Korkunun Fazileti:
Korkunun fazileti bazen düşünce ve ibret alma yoluyla, bazen de âyet ve hadislerle bilinir.
Düşünce ve ibret alma yolu: İnanan kişinin en büyük mutluluğu, Allah(c.c.)’a yaklaşmaktır. Buna yardım eden her şey de faziletlidir. Bunun için de dünyada yaşarken, Allah ile yakınlık kurmak ve sevgisini kazanmak elzemdir. Allah-ü Tealâ’nın sevgisini kazanmak ise, marifet yolu ile mümkündür. Marifet yani Allah’ı bilmek ise, mümkün olduğu kadar her anda, her işte Allah’ı tefekkür etmekle olur. Yani gafletsiz olmakla, fiillerini her işte görmekle, isimlerinden İlâhi ahlâkı tanımakla, vasıfları ile tanımakla mümkün olur. Yakınlık yani ünsiyet ise devamlı zikir ile mümkün olur. İşte bunlar için de dünya sevgisinin kalpten çıkarılması ve bu konulara yoğunlaşılması icab eder. Dünya sevgisinin terki ise şehvetlerin terki ile mümkündür. Şehvetlerin ve nefsin hevasının terki ise korku ile mümkün olur.
Âyet ve hadisler ile korkunun fazileti: Konunun girişinde korku ile ilgili âyet ve hadisler anlatıldı. Bu iki yol ile ilimlenmek suretiyle, korkunun değeri anlaşılır.
Hidayet, rahmet ve Cennet, Rablerinden korkanlar için, âyetlerle bildirilmiştir.
“Refik-i A’lâ” denen yüksek makam, peygamberlerin ve onların varislerinin gidecekleri yer olmakla kıymetlidir. Hz. Peygamberimiz(s.a.v.) dünyadan ayrılacakları sırada : “Allah’ım, Senden Refik-i A’lâ’yı isterim” demişlerdir. Yani korku takva neticesine ulaştırmaktadır. Bu sebepten akıbet müttakilerindir, denmektedir. Müttaki, Allah’dan en çok sakınan kişidir.
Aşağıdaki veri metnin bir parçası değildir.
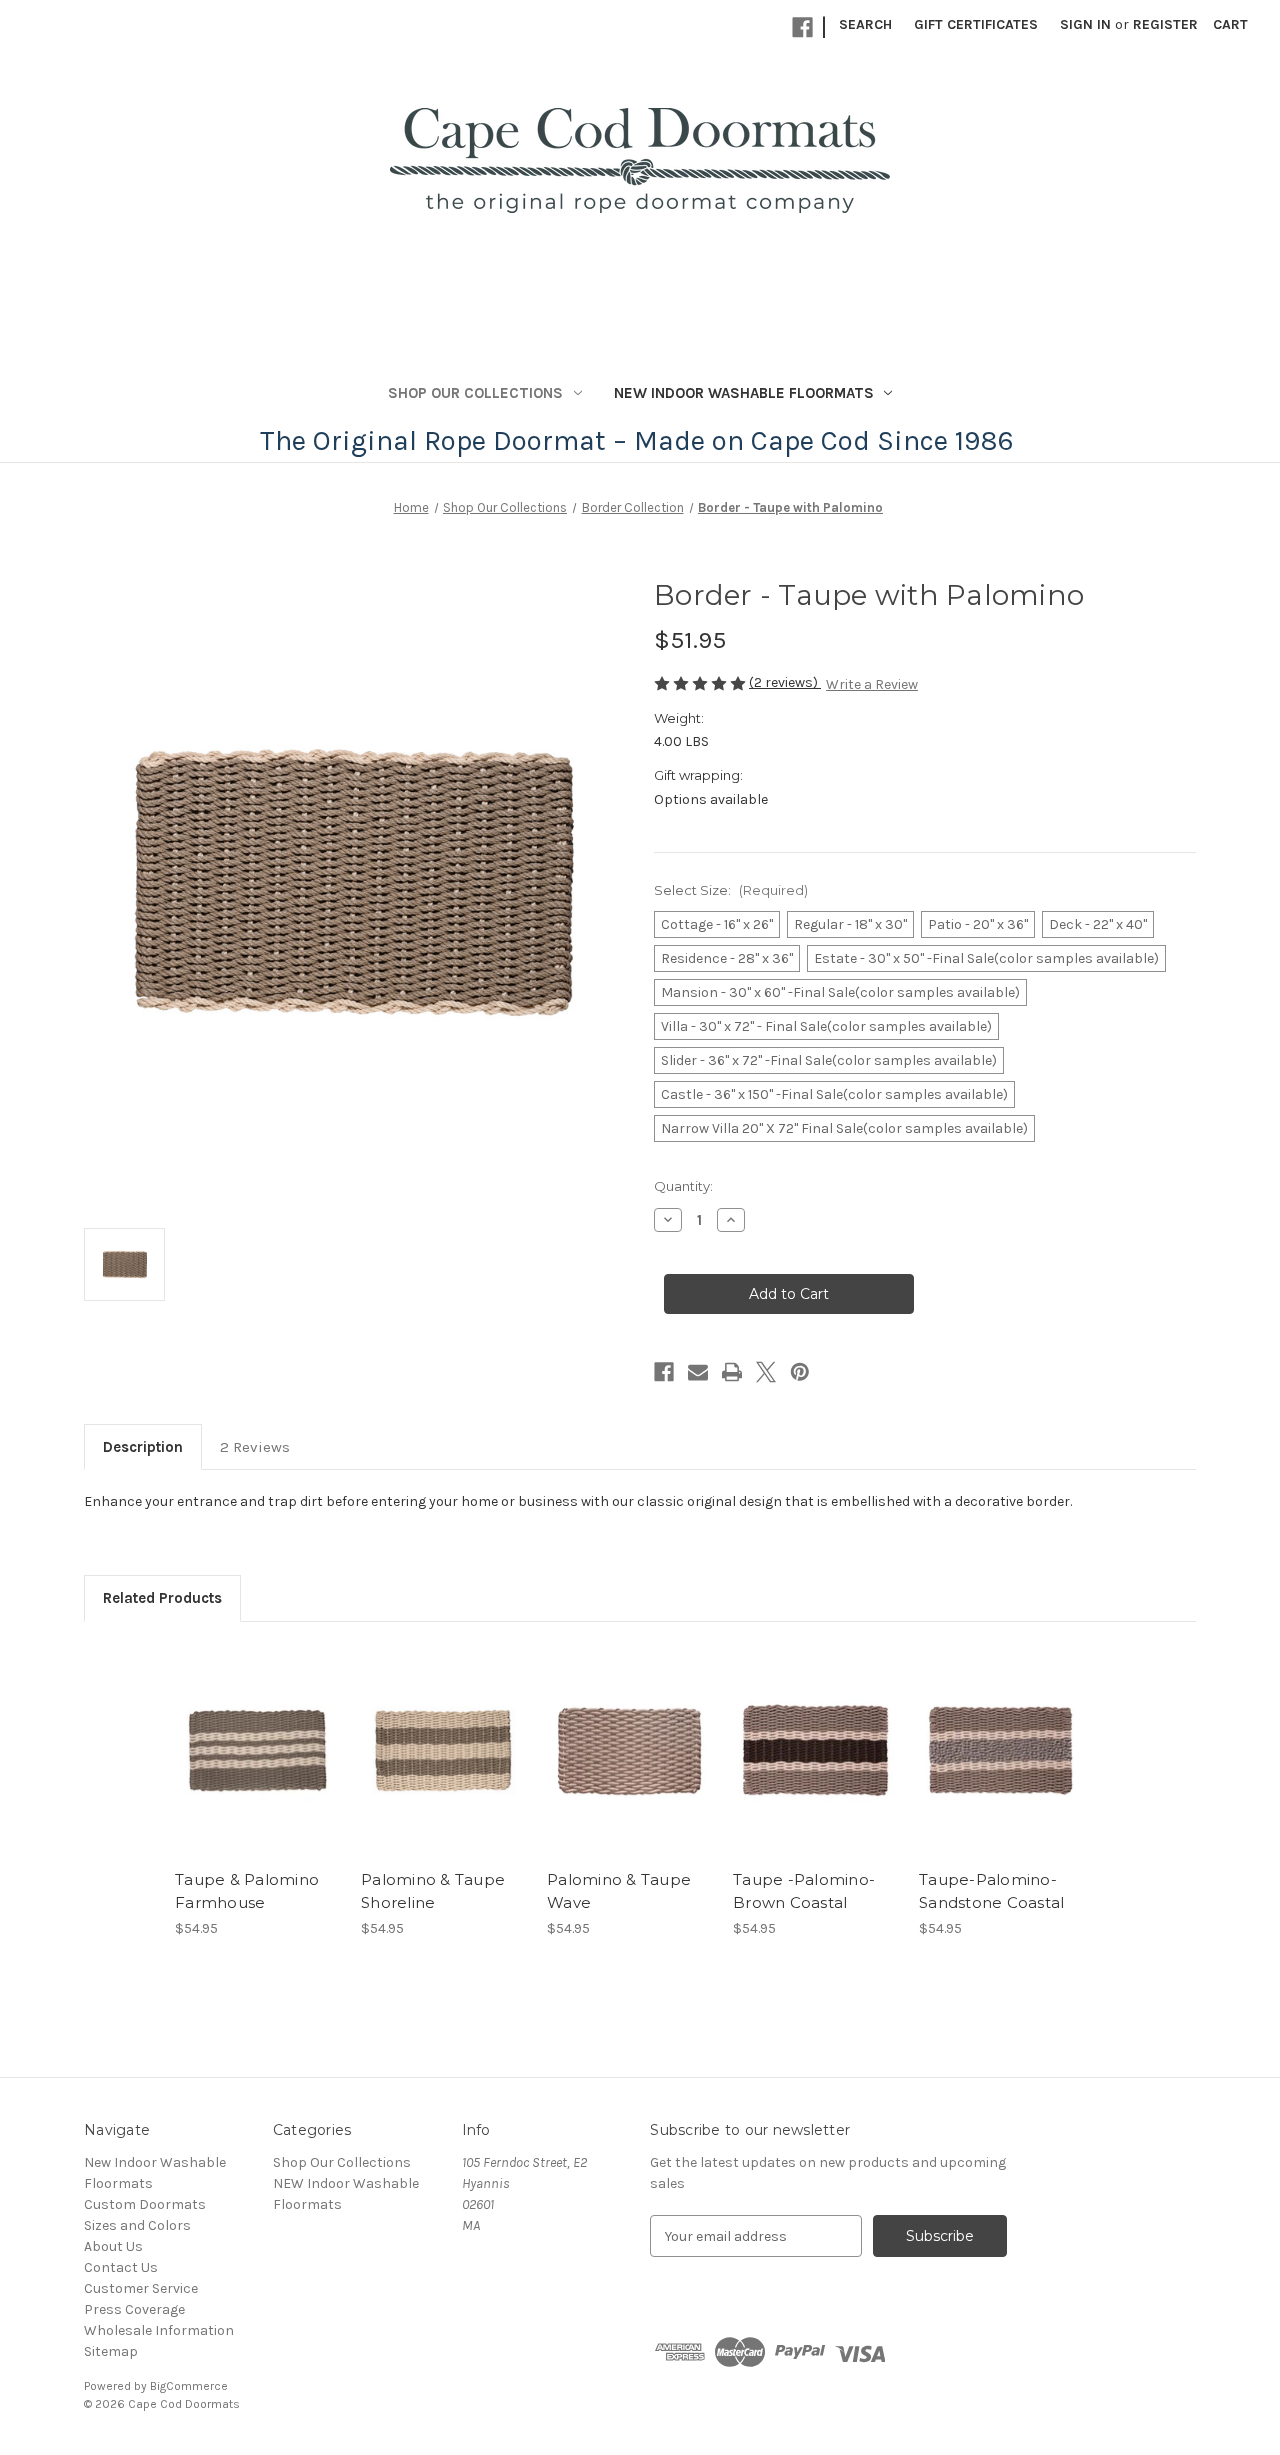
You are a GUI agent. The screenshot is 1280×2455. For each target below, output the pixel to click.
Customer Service (141, 2288)
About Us (113, 2246)
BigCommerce (189, 2386)
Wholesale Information (159, 2330)
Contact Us (121, 2267)
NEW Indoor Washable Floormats (744, 393)
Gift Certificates (976, 24)
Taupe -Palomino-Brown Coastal (804, 1891)
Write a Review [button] (872, 684)
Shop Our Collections (475, 393)
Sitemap (111, 2351)
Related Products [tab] (162, 1598)
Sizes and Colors (137, 2225)
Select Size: (731, 890)
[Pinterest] (800, 1372)
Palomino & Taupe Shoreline (433, 1891)
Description (143, 1447)
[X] (766, 1372)
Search (865, 24)
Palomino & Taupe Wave (619, 1891)
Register (1165, 24)
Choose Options (258, 1768)
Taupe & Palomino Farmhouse (247, 1891)
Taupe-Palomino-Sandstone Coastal (991, 1891)
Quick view (241, 1733)
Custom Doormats (145, 2204)
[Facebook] (802, 27)
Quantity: (683, 1186)
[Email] (698, 1372)
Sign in (1085, 24)
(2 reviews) (785, 682)
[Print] (732, 1372)
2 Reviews (255, 1447)
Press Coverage (134, 2309)
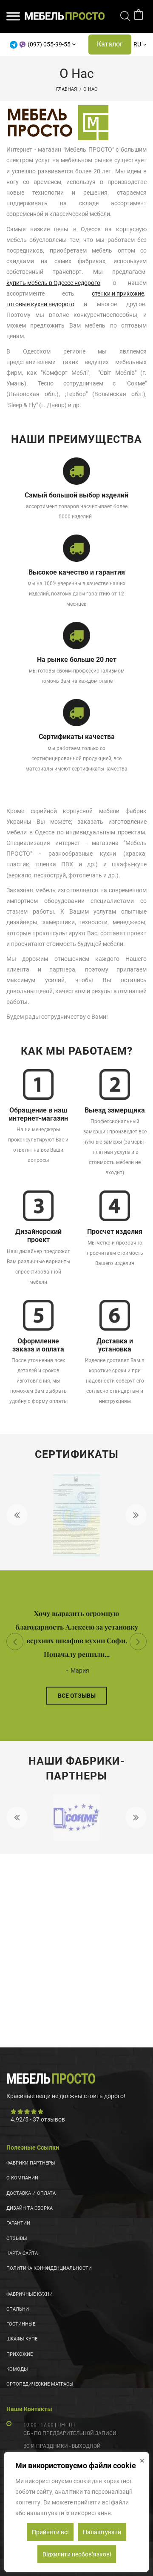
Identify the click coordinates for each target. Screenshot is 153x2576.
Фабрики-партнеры (30, 2163)
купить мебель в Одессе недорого (53, 282)
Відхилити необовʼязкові (76, 2554)
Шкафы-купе (21, 2339)
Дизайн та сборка (29, 2208)
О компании (22, 2178)
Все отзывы (77, 1695)
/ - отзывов (38, 2119)
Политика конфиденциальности (49, 2268)
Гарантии (18, 2223)
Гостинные (20, 2324)
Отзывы (16, 2238)
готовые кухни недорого (40, 304)
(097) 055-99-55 (49, 44)
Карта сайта (22, 2253)
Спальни (17, 2309)
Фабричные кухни (29, 2294)
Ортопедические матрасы (40, 2384)
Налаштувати (102, 2532)
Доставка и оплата (31, 2193)
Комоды (17, 2369)
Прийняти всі (50, 2532)
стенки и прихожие (118, 293)
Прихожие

Çekinme ve sakınma, korku sebebiyle olur.
Hikmetli sözler:
“Günah işleyen her mü’mini iki iyilik takip eder. Birisi Allah’ın ikabından korkmak, diğeri de rahmetini ummaktır”
“Ademoğlu ne miskindir. Yoksulluktan korktuğu gibi, Cehennem’den korksaydı, Cennet’e girerdi”
“Allah’dan korkan kimsenin kalbi erir, sevgisi artar, aklı selim sahibi olur”
“Saadetin alâmeti, şekavetten korkmaktır”
“Korkunun bulunmadığı kalp, harab olur”
Abdullah b. Ömer: “ Allah korkusu ile bir damla yaş akıtmak, benim için bir altın sadaka vermekten daha sevimlidir” demiştir.
Hasan-ı Basrî’ye, bazı kişilerin kendilerini korkutacak vaazlar yaptığı söylendiğinde: “Emniyet gelinceye kadar korkutanlarla oturmak; korku gelinceye kadar emniyette bulunduranlarla oturmaktan daha hayırlıdır” demiştir.
Korkunun nişanı olarak, göz yaşı akıtmak üzerinde durulmuş, Hatta Hz.Ebû Bekir(r.a.): “Gücü yeten ağlasın, ağlayamayan, ağlar gibi yapsın” demiştir.
“Akıttığı yaş ile yalnız gözünün içini ıslatan, dışarıya vermeyen gözün sahibi, kıyamet günü zilletle karşılaşmaz. Şayet yaşı akarsa, ilk damlası ile Allah-ü Tealâ, Cehennem’i söndürür. Eğer bir cemaat hakkında ağlasa, o cemaate azâb olunmaz” Ebû Süleyman D.